I felt a tremendous sense of elation, of relief, of lightness. I had not been forgotten. The Star Lords, who had brought me to Kregen, and the Savanti, who also had brought me here and then thrust me out of their paradise of Aphrasoe, both were watching over me. They would not take a hand to halt the cruel thrusting spear or sword. They wanted me for their own inscrutable purposes. I wondered, again, if there was work for them to my hand in Pandahem.

“What weird bird was that, Dray?” demanded Pando. His mischievous face was all screwed up against the sun glare, and quite serious.

“A bird, Pando. An omen.” I could not tell him the Gdoinye came from the Everoinye, the Star Lords.

“It means that everything is going to be wonderful in Tomboram.”
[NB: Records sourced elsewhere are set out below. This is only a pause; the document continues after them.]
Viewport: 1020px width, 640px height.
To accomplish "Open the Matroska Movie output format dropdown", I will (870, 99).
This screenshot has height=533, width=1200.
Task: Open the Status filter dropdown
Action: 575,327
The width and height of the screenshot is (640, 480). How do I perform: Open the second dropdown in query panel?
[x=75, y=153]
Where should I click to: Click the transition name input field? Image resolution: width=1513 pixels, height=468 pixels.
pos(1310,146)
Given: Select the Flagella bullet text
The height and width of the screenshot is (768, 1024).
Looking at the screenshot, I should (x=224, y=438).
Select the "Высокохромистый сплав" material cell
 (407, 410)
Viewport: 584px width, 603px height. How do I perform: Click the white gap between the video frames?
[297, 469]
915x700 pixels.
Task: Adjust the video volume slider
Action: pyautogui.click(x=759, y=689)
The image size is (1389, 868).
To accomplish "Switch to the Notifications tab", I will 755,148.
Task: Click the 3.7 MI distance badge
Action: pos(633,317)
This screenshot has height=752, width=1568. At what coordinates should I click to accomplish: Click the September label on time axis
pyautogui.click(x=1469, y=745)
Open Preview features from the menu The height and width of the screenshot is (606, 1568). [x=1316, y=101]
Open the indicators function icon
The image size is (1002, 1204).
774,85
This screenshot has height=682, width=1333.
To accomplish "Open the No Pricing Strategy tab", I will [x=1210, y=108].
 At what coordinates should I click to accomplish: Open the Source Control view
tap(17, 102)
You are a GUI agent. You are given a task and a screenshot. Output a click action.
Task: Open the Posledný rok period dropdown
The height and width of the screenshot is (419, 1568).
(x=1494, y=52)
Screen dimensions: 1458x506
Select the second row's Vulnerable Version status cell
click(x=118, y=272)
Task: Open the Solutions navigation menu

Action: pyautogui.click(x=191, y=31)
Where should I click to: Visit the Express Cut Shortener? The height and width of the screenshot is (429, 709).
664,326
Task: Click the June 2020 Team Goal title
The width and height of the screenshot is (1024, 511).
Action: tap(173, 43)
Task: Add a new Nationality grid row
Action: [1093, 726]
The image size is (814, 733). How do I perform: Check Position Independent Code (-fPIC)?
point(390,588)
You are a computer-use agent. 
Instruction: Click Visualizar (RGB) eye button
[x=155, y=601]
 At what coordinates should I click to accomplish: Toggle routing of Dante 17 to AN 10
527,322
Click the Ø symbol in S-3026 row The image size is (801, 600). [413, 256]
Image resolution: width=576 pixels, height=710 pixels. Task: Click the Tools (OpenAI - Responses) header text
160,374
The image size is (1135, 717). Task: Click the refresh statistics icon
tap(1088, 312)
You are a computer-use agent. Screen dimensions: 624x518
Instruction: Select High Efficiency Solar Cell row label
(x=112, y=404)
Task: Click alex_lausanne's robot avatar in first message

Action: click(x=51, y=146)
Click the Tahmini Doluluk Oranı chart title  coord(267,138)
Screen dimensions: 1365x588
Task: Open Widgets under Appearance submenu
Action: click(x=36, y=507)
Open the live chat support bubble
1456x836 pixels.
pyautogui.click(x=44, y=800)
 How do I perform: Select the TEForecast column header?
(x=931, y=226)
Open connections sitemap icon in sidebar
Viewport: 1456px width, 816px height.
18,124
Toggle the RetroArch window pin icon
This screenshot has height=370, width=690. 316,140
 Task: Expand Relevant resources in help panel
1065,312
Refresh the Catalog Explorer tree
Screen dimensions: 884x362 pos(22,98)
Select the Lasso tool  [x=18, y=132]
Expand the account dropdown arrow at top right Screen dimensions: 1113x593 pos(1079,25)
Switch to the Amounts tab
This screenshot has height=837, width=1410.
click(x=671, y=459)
“Of course, I am excited at going there, and the sea, and the ships, and learning swordplay — but, Dray, tell me. Why is Mother going home?” His eyes searched my face. “Home to me is Pa Mejab. She knows that.”

“When you get to Tomboram, Pando, there will be many wonderful and exciting things to do. You will be a man. I know you will do your best to look out for your mother. She is a woman alone.”

“She said to me once, would I mind if she married again.”

“What did you say?”

“I said I would not mind if she married you, Dray.”

I pushed myself off the rail and swayed gently with the roll of the ship.

“That cannot be, Pando.” I spoke seriously, man to man. “Your mother is a most wonderful woman. You must cherish her. Yes, she will marry again, I feel sure, I hope — but I cannot marry her-”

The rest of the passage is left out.